> **PROBLEM DETAILS**:
This task calls for every entry below to be repeated exactly.

> **Stored records**:
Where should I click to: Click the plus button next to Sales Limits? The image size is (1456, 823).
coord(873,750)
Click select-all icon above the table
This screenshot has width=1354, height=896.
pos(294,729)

> **EXERCISE RESPONSE**:
Where should I click to: Click the plus button next to Sales Limits? The image size is (1456, 823).
coord(873,750)
Click select-all icon above the table
This screenshot has width=1354, height=896.
pos(294,729)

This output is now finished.